La spirale de la parolede Guillaume Bergon – Éditions Caméras animales
De la lecture de ce texte, on ressort épuisé, l’esprit presque défait.
Mais l’intention de l’auteur n’a-t-elle pas précisément pour but de nous entraîner dans une lecture basse d’abord puis, au fur d’imprégnation rythmique, dans une sorte de vortex qui nous enivrerait au point ne plus trop savoir ce que l’on est en train de parcourir de cette spirale?
Dans une autre critique de ce texte, je crois avoir évoqué une lecture asphyxiante. Je préfère plutôt parler aujourd’hui d’une lecture littéralement saturée, en prise avec un incessant flux nominal.
D’où peut-être cette impression d’immense fatigue pour avoir été confronté à une forme d’expression qui en quelque sorte se nourrirait d’elle-même et, semblable à une transe extatique, s’ouvrirait sur un néant, une non-pensée ou pour le moins, une sidération de la pensée.

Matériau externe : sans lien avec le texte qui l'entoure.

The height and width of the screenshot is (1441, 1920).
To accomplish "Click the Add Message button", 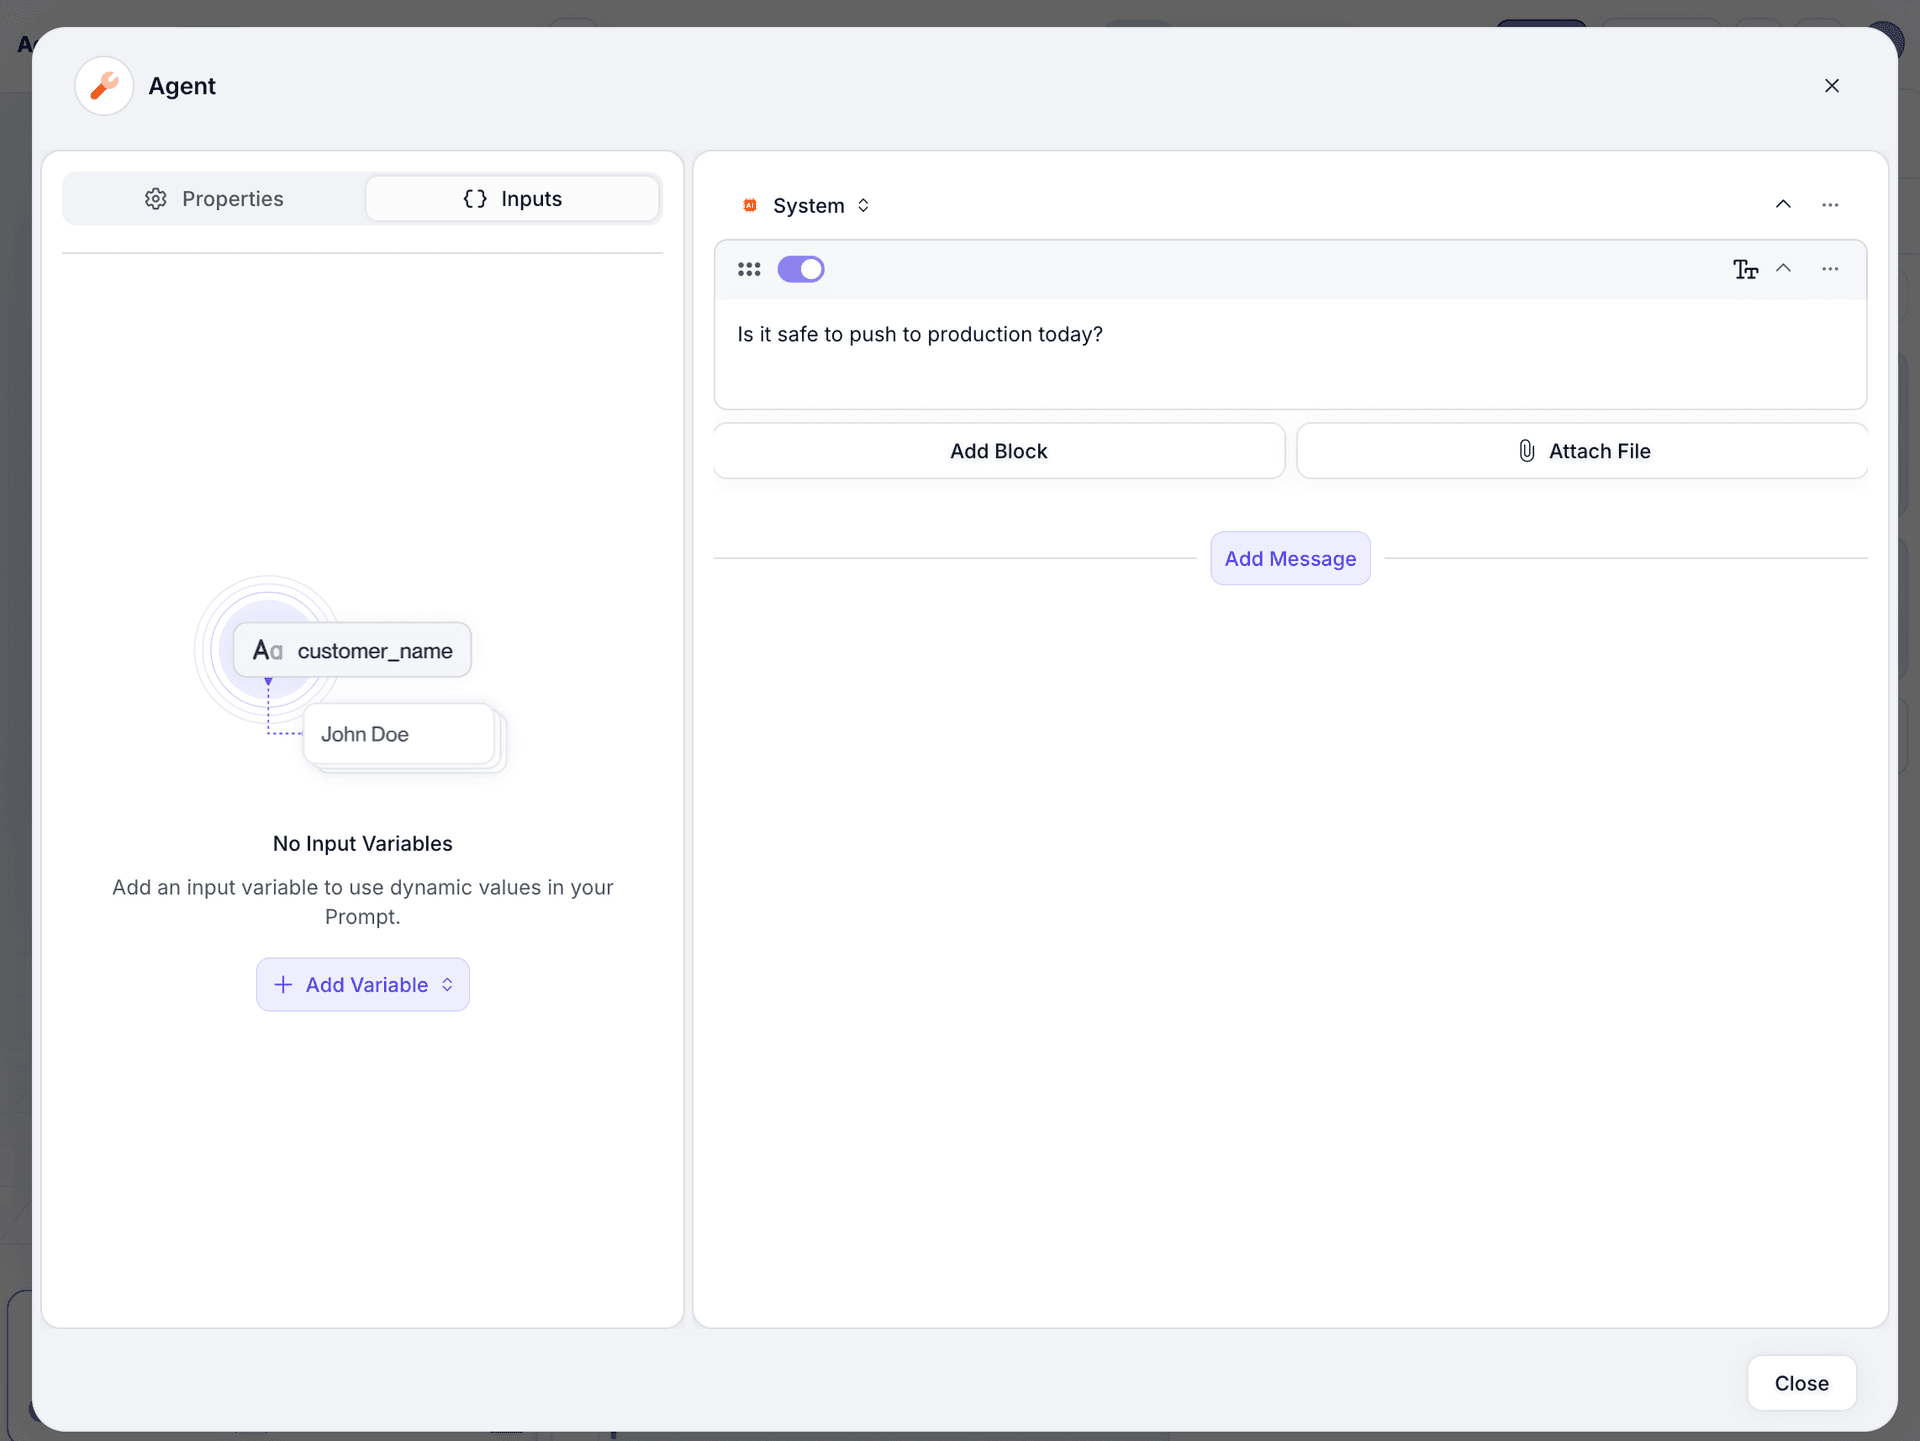I will tap(1290, 558).
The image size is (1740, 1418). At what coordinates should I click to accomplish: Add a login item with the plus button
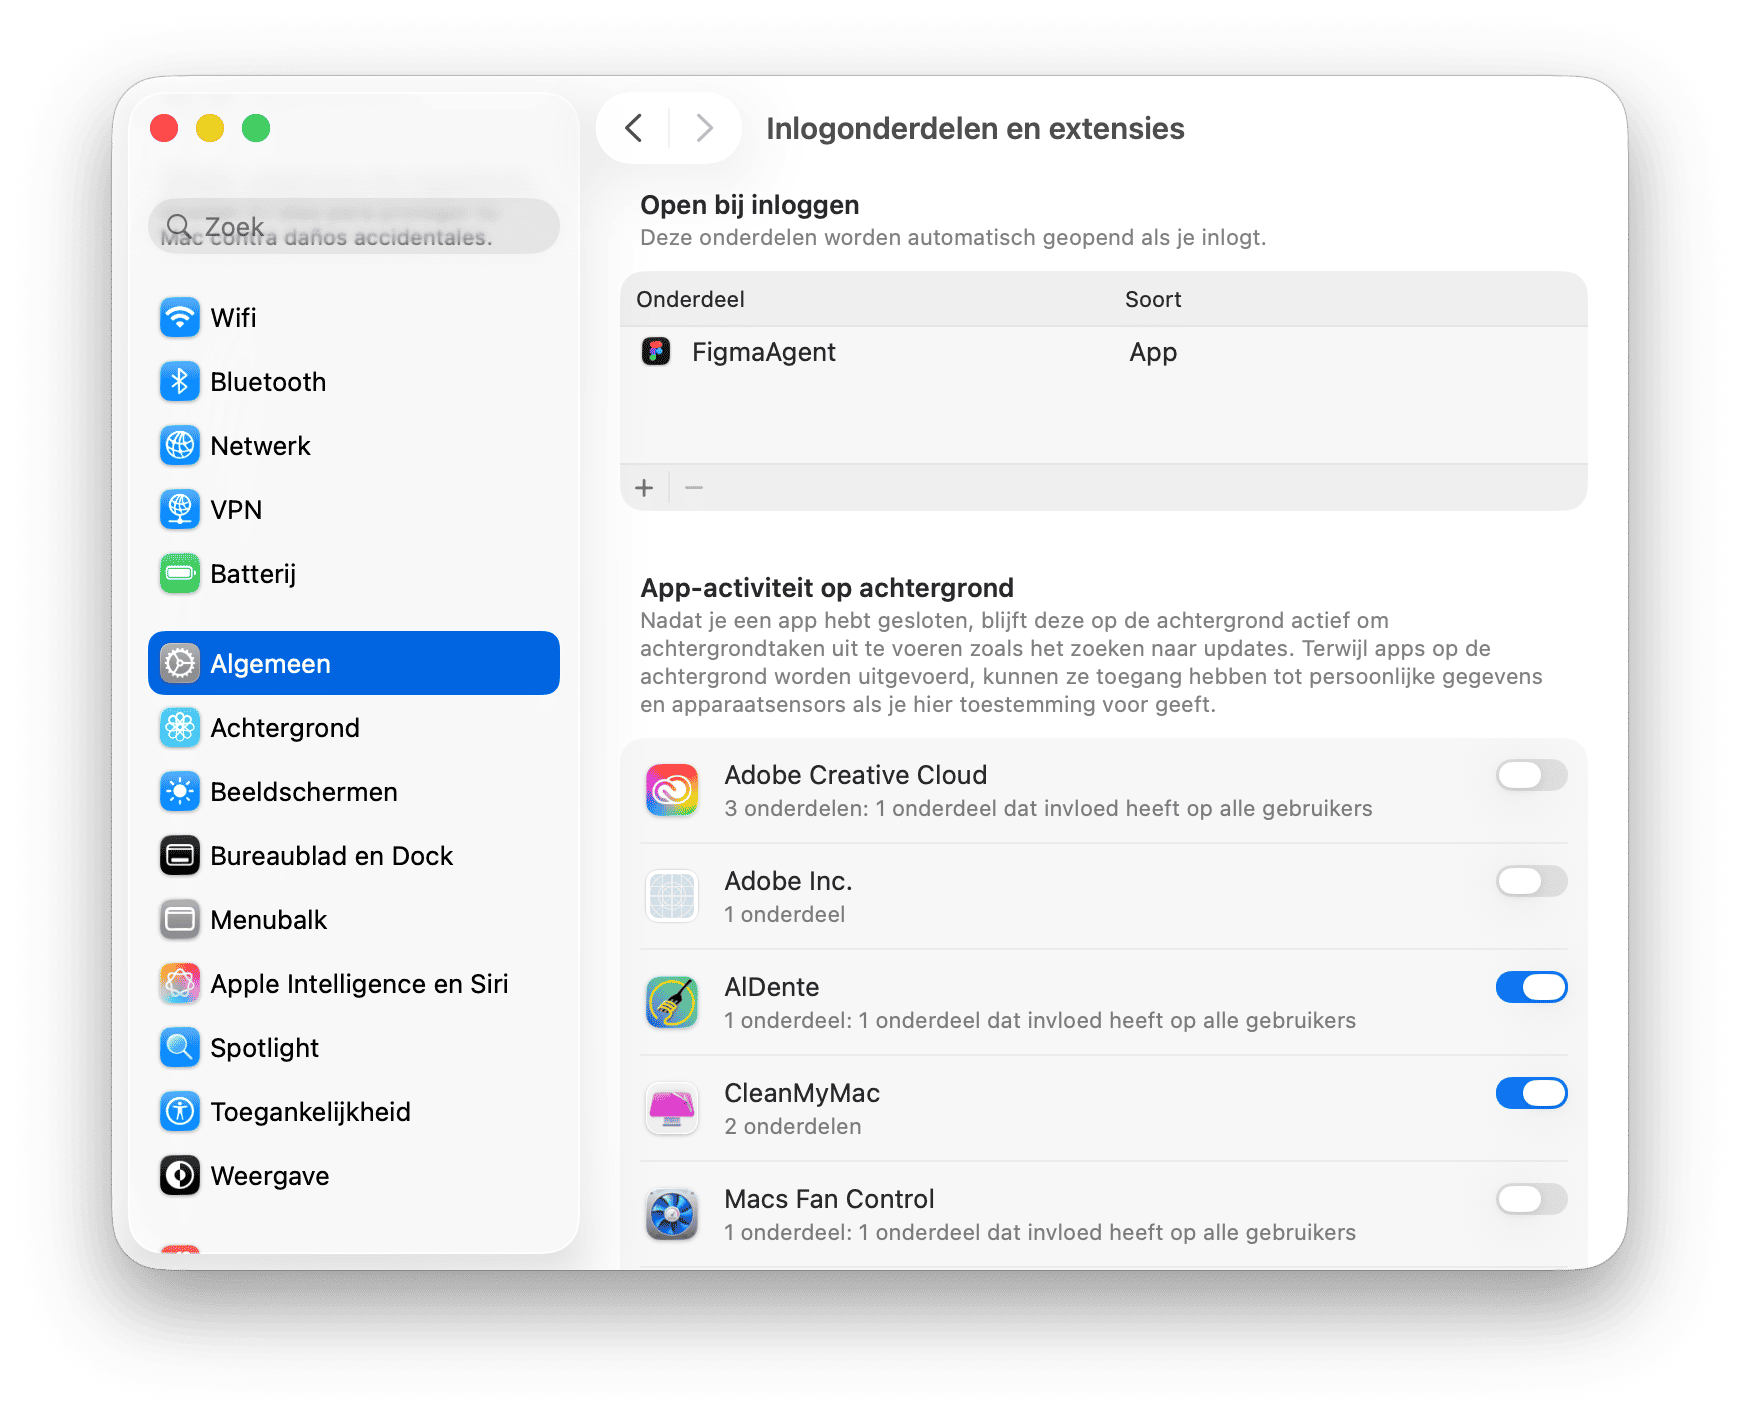pyautogui.click(x=644, y=487)
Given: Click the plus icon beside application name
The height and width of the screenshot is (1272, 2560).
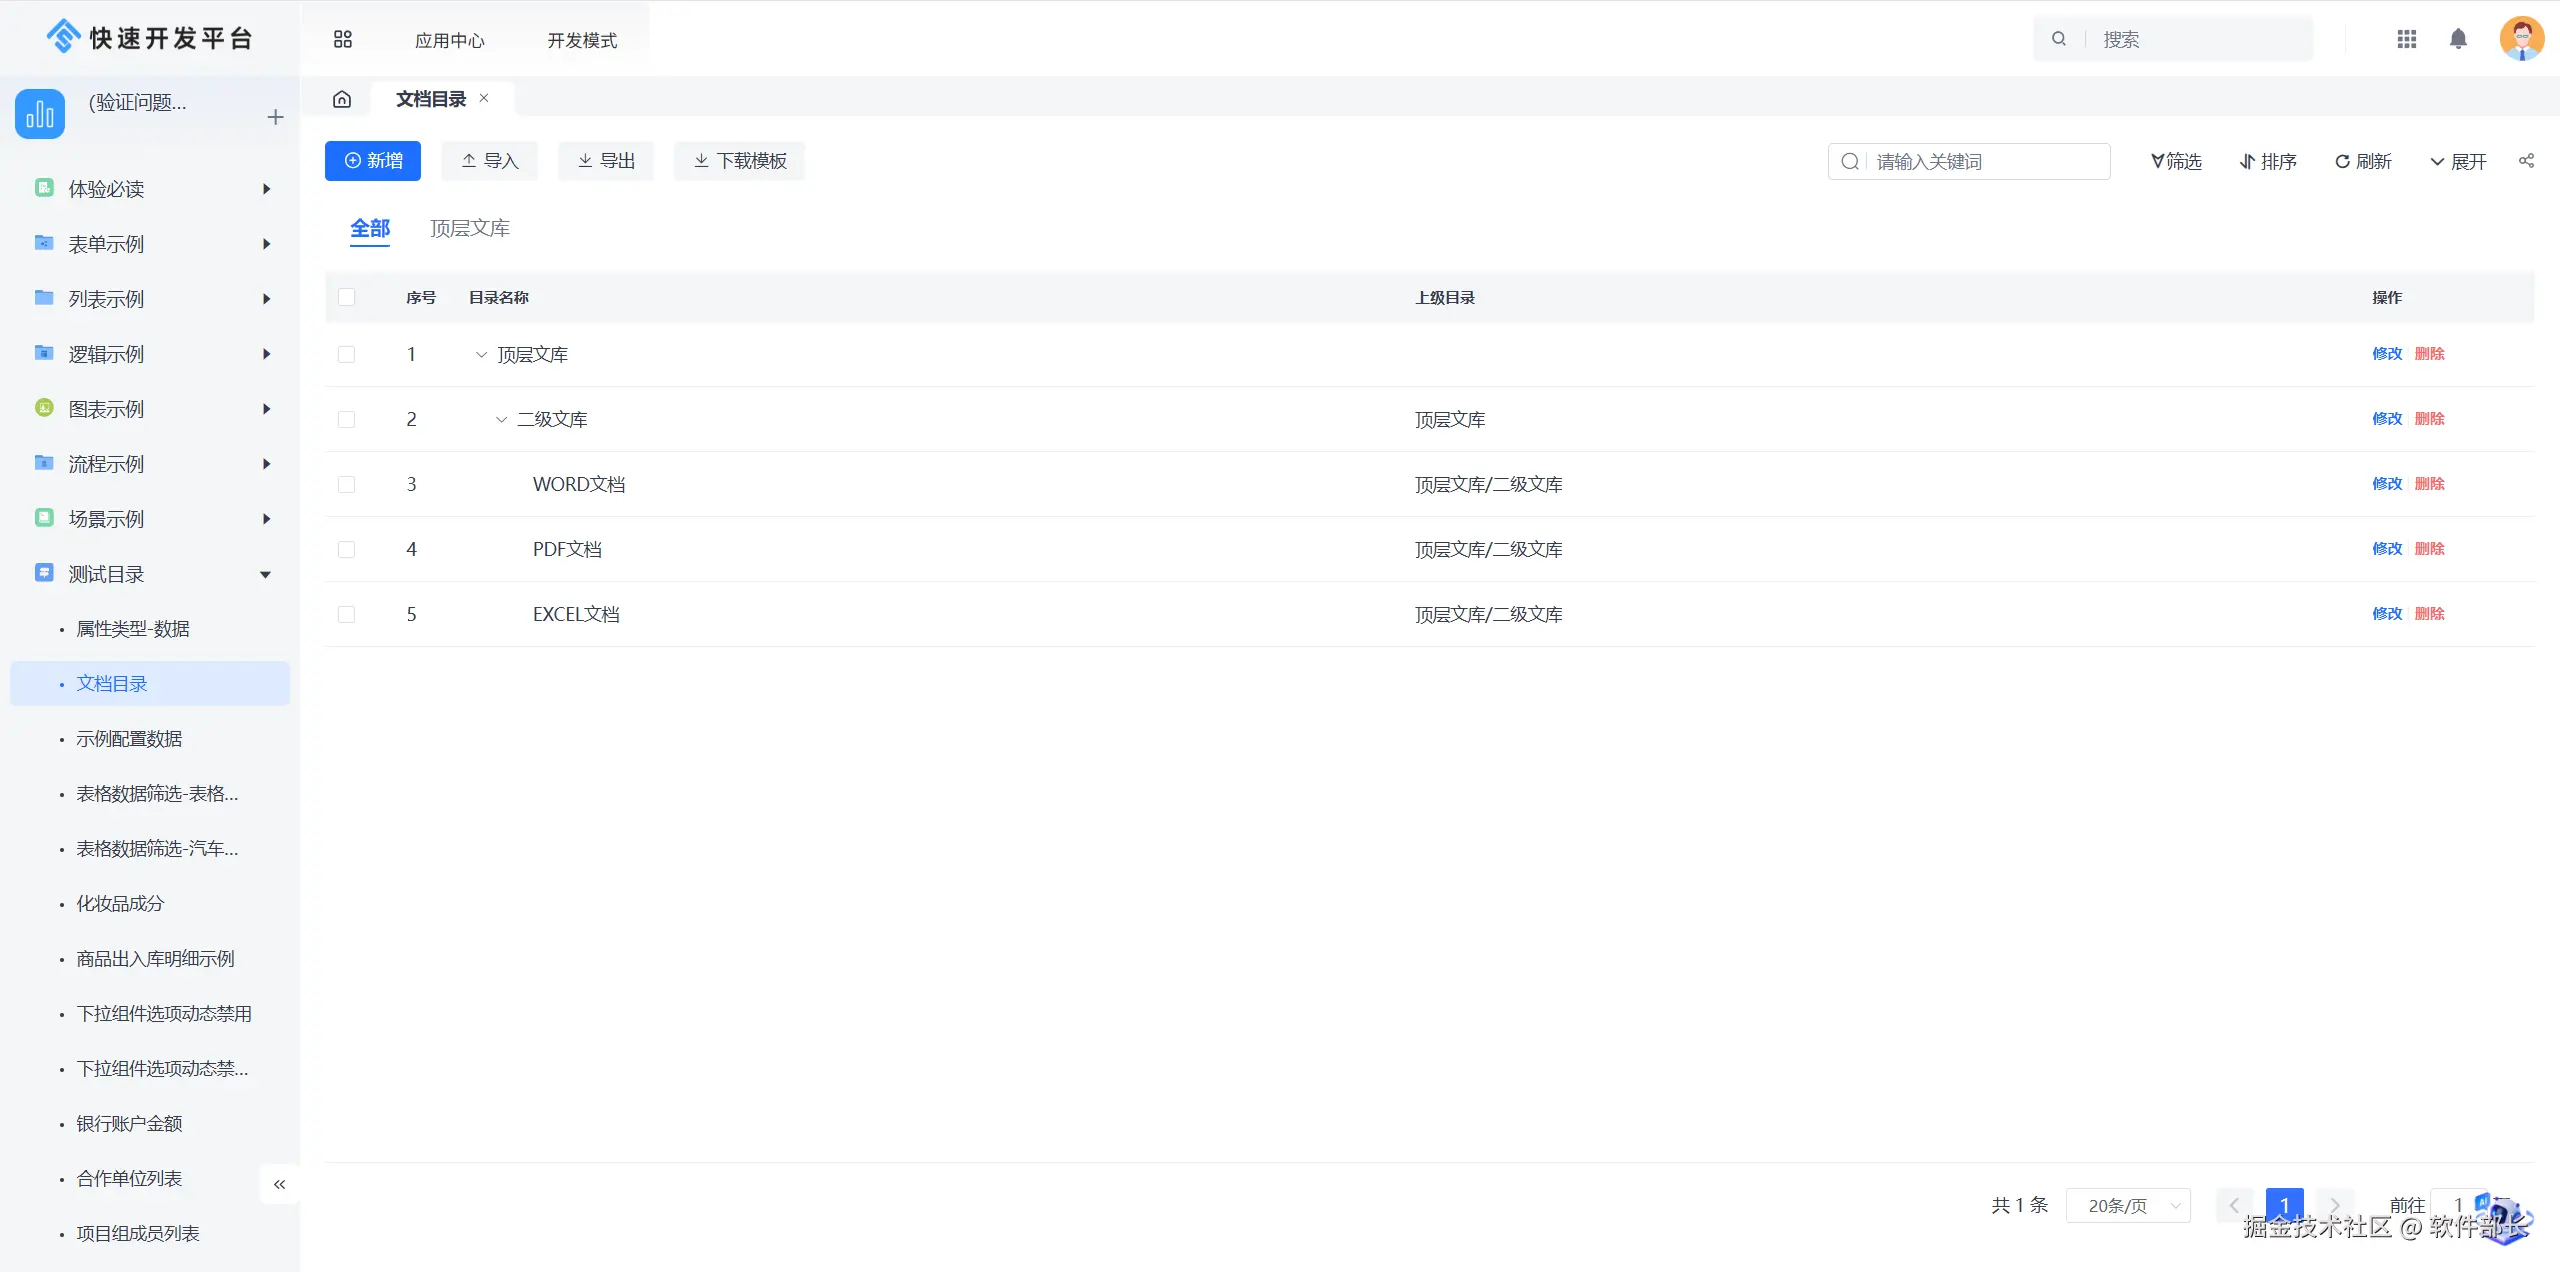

Sommes-nous confrontés à une œuvre d’art ? Ce qui est sûr -à mon sens-, c’est qu’en faisant ainsi front à la pensée, en la malmenant et la défiant, l’écriture prend sous cette forme le risque de s’éloigner de la parole ; ce que le titre du livre semble pourtant vouloir démentir. C’est donc bien de l’imminence d’un néant dont il pourrait être question dans ce texte derviche, d’un tournoiement à l’à-pic du vide rarement ainsi approché ; autrement dit, ce qu’on ne préférerait autant pas apercevoir du vide, alors que nous girons tous vers cette totalité.
Y a-t-il lieu alors d’y deviner les signes avant-coureurs d’une métamorphose de la pensée ?
À la réflexion, je ne crois pas.
Reste qu’une telle expérience de lecture, pour déconcertante qu’elle puisse être, est vraiment à risquer.